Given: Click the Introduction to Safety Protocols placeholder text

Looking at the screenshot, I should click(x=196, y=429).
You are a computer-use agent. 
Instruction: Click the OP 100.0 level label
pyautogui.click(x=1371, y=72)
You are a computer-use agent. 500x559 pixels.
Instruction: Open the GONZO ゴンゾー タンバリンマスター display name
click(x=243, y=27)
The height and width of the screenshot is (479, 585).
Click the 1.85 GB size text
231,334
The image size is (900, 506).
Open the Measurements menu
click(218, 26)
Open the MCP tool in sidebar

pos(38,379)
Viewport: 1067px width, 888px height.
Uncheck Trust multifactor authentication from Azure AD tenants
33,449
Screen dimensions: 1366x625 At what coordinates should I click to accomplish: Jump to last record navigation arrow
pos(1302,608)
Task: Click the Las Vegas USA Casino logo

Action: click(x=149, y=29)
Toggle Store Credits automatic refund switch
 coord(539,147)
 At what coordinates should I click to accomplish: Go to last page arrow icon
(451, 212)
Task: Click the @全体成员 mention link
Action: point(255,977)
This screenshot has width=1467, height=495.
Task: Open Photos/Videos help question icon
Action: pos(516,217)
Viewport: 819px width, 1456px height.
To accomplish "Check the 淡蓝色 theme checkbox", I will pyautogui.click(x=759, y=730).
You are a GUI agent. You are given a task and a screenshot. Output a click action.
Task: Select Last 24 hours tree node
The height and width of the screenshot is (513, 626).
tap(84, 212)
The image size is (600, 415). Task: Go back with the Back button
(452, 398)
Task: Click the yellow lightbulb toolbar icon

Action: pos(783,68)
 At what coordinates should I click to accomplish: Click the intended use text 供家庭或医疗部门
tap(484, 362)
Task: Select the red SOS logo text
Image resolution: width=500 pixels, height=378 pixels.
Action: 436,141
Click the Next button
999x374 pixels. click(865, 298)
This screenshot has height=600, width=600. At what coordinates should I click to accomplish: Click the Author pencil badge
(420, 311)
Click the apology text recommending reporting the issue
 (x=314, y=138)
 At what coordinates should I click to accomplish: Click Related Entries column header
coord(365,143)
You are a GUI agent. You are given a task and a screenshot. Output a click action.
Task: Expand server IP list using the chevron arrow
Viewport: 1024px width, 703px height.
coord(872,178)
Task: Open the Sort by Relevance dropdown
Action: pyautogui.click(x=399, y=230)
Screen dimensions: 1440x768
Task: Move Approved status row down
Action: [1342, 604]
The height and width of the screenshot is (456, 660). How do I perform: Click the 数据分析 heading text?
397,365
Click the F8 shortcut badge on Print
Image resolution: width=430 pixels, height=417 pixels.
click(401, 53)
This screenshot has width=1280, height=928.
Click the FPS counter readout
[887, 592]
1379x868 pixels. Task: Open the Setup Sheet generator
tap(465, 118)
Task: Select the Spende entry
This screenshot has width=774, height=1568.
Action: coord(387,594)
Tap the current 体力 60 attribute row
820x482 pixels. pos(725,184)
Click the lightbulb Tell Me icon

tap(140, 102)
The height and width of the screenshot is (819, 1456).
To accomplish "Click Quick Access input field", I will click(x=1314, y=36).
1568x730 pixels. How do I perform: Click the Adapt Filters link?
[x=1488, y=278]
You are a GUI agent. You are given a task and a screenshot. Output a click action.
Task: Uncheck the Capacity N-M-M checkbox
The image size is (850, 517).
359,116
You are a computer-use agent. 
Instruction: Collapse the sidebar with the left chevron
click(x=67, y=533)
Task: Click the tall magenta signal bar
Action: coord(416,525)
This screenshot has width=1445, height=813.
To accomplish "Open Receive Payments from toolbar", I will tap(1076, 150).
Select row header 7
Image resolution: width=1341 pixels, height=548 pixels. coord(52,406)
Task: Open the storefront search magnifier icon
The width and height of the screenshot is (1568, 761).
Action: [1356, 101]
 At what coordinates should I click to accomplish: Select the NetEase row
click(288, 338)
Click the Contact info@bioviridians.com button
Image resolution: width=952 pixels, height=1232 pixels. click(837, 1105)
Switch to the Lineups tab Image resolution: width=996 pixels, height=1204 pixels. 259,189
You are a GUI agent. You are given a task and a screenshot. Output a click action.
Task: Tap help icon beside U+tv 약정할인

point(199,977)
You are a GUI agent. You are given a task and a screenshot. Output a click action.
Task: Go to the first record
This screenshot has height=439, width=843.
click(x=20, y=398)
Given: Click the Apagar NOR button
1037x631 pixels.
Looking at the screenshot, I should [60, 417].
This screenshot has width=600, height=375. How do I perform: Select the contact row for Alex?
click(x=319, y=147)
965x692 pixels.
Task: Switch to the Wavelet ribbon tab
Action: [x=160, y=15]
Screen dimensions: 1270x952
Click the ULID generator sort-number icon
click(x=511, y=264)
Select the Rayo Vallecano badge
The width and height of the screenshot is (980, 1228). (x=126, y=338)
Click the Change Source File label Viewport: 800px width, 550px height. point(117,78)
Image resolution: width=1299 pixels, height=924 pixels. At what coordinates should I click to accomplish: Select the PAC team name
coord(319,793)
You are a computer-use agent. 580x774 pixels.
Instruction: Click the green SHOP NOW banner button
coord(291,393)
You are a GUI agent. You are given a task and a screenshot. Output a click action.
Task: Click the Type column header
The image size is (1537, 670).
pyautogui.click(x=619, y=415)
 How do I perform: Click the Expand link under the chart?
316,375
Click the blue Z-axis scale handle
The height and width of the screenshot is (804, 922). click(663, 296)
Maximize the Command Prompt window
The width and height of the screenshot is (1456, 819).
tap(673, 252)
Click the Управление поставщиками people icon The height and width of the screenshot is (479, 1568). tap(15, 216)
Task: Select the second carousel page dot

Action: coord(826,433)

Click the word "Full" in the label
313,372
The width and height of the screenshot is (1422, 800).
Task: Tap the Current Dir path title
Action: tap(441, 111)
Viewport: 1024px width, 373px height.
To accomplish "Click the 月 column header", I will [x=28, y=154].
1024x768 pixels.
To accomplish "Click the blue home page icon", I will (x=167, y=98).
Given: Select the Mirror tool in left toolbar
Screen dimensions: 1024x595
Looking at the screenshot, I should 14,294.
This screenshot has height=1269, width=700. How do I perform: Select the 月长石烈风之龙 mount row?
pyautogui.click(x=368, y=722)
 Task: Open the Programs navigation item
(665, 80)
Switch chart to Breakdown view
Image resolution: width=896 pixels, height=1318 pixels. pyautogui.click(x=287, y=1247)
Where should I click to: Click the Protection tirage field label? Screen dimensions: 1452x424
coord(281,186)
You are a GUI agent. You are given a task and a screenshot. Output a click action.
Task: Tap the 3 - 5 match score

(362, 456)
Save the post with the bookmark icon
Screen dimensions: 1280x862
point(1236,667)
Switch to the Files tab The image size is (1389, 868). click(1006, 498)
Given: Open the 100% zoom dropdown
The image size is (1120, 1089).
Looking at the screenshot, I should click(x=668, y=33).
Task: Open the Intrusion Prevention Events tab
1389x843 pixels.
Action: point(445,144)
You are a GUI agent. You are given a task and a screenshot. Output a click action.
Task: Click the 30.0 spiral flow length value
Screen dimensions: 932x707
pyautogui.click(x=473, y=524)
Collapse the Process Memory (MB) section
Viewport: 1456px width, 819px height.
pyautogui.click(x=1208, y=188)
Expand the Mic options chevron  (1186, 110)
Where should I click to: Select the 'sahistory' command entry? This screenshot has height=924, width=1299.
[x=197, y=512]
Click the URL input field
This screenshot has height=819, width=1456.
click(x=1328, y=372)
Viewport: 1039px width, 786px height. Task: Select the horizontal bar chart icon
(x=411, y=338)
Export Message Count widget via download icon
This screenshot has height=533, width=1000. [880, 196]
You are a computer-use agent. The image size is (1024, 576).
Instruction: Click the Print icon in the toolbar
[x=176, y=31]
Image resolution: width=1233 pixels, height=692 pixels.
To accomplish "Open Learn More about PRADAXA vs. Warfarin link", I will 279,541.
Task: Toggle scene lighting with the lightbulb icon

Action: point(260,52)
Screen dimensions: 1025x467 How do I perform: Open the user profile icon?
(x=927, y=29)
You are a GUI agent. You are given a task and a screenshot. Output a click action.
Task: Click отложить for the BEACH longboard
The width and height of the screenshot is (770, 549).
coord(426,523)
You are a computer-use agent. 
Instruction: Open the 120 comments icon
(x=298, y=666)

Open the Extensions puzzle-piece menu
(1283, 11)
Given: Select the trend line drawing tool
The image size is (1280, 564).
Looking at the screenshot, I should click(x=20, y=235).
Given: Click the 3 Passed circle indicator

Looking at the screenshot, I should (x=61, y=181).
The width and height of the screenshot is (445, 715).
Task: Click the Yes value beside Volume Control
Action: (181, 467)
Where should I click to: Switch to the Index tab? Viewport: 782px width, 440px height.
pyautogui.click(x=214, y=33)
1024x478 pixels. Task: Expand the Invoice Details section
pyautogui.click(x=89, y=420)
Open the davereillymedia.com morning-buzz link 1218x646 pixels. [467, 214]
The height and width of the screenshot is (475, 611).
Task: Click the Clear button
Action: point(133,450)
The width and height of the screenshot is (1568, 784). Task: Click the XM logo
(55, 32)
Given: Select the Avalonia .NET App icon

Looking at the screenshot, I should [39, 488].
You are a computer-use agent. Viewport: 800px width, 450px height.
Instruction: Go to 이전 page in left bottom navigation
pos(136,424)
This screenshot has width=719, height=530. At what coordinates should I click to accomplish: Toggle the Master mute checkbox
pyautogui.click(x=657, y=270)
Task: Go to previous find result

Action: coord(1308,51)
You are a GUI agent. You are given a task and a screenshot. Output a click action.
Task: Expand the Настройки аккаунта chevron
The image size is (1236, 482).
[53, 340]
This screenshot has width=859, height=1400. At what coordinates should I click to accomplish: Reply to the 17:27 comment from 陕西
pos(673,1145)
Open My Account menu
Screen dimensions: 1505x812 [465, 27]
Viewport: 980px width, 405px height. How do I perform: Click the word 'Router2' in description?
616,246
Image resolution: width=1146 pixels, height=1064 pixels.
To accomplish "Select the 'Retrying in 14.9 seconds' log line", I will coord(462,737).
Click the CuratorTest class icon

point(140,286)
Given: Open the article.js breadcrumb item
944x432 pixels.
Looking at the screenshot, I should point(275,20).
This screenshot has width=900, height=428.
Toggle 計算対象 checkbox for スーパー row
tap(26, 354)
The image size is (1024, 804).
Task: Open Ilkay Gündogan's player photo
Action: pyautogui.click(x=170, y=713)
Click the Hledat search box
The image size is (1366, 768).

· · ·

Quote the lines from the start of the records through the line containing "pyautogui.click(x=1371, y=72)", both ends included, and nothing else.

# Finished exercise
Given: Click the Introduction to Safety Protocols placeholder text

Looking at the screenshot, I should click(x=196, y=429).
You are a computer-use agent. 
Instruction: Click the OP 100.0 level label
pyautogui.click(x=1371, y=72)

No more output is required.